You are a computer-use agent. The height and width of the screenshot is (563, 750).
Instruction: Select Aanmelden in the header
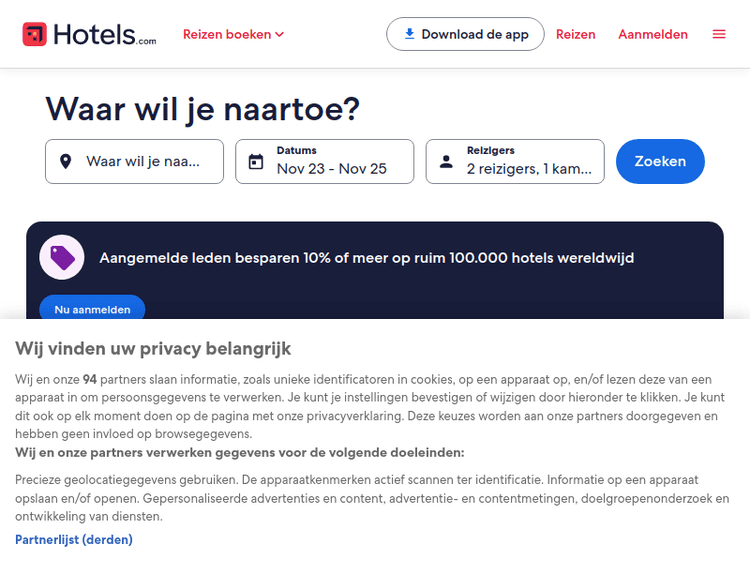[x=653, y=34]
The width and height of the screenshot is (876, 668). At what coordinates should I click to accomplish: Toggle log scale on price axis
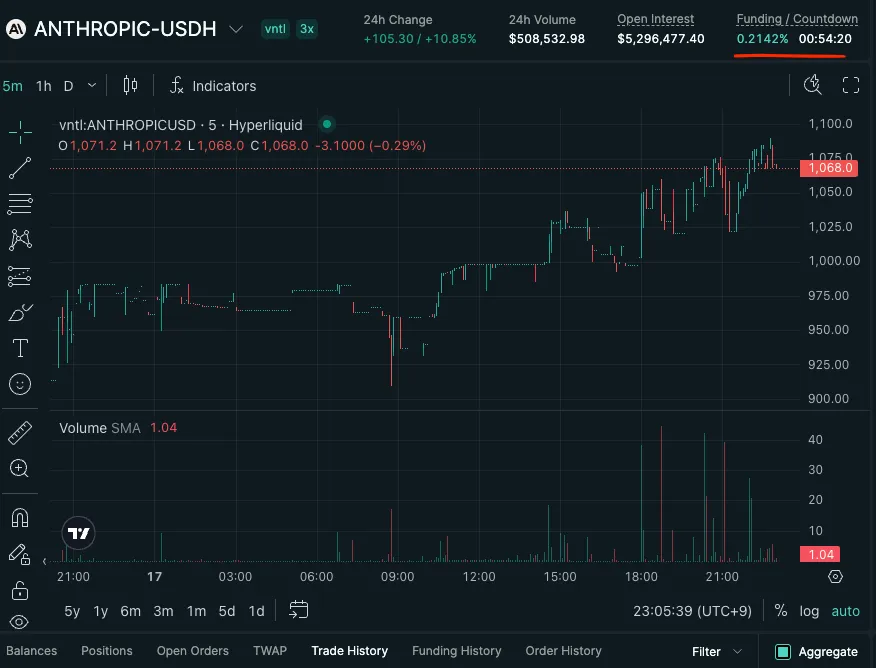[x=809, y=611]
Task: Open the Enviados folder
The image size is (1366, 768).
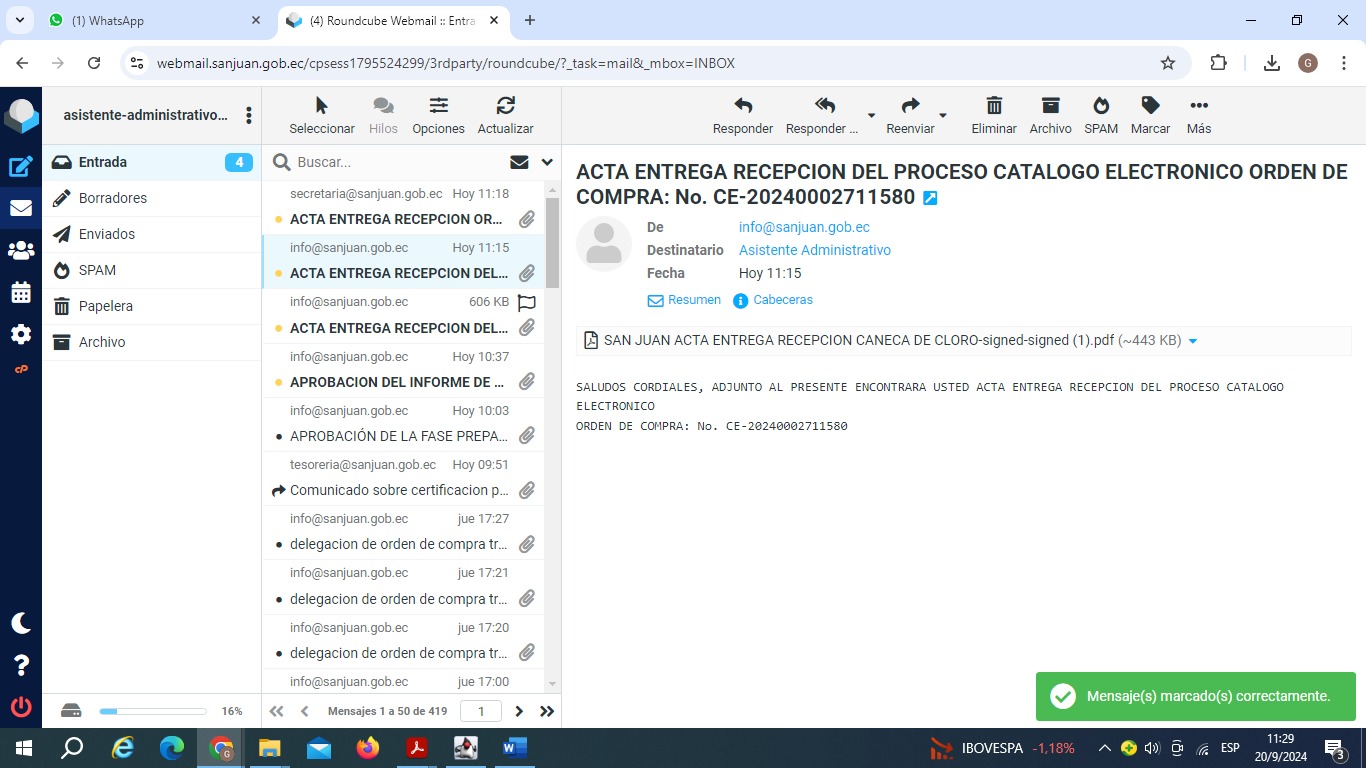Action: click(107, 234)
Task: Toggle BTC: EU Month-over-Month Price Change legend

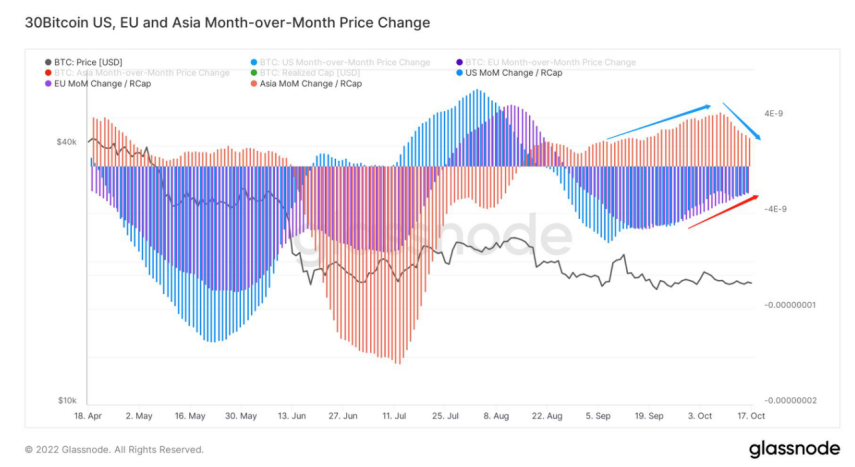Action: click(x=551, y=63)
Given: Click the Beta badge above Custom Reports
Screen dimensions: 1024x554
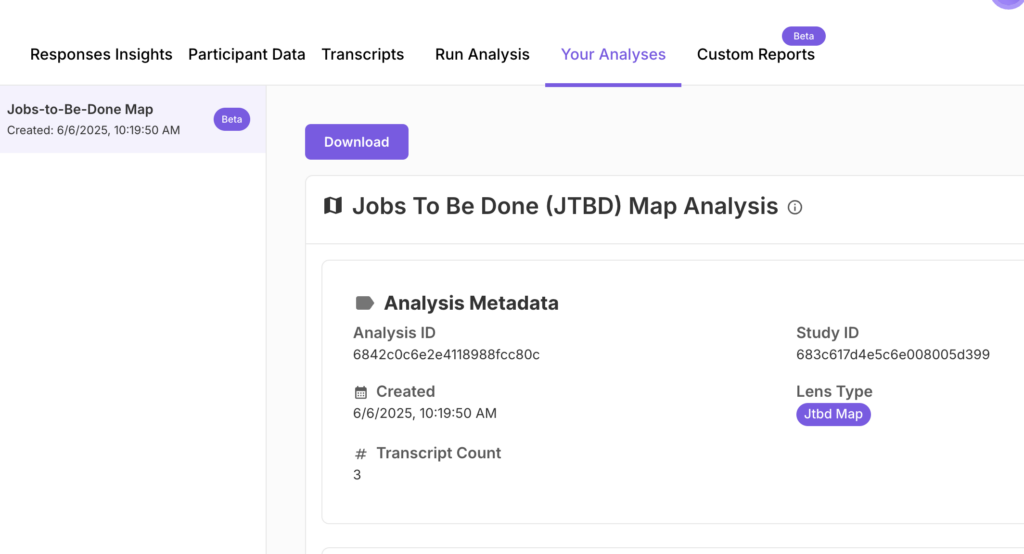Looking at the screenshot, I should pyautogui.click(x=803, y=36).
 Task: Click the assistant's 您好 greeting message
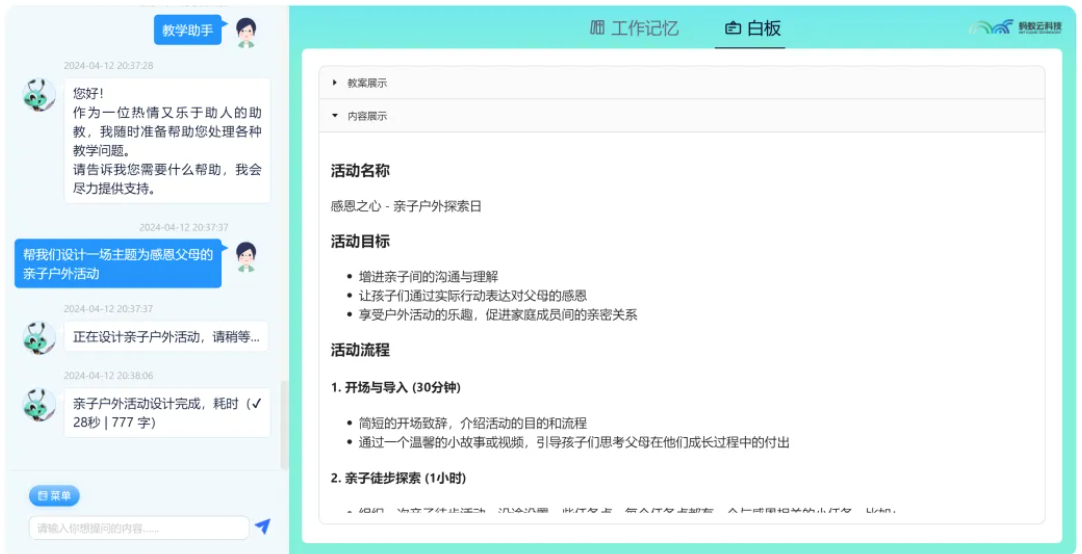point(167,141)
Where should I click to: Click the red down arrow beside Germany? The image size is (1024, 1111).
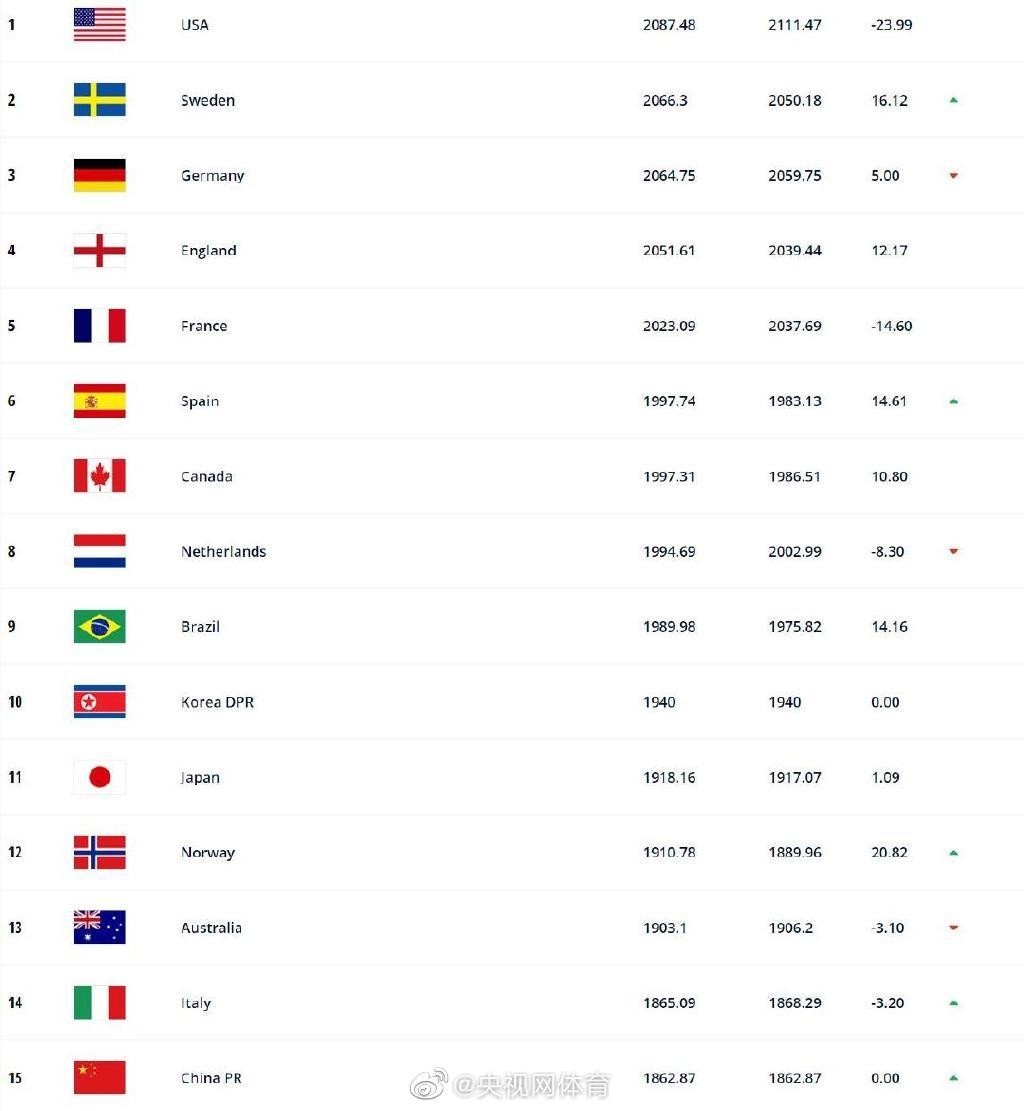(954, 176)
· · · ·
Only the text of the material belongs in your copy, which must match the original exactly.

**RESULT**
You are a computer-use agent. The height and width of the screenshot is (563, 750).
Instruction: Select Aanmelden in the header
[x=653, y=34]
The width and height of the screenshot is (876, 668). At what coordinates should I click to accomplish: Toggle log scale on price axis
[x=809, y=611]
Task: Open the Enviados folder
The image size is (1366, 768).
Action: click(107, 234)
Task: Toggle BTC: EU Month-over-Month Price Change legend

Action: click(x=551, y=63)
Given: Click the Beta badge above Custom Reports
Screen dimensions: 1024x554
Looking at the screenshot, I should pyautogui.click(x=803, y=36).
 Task: Click the assistant's 您好 greeting message
point(167,141)
Where should I click to: Click the red down arrow beside Germany? The image size is (1024, 1111).
(954, 176)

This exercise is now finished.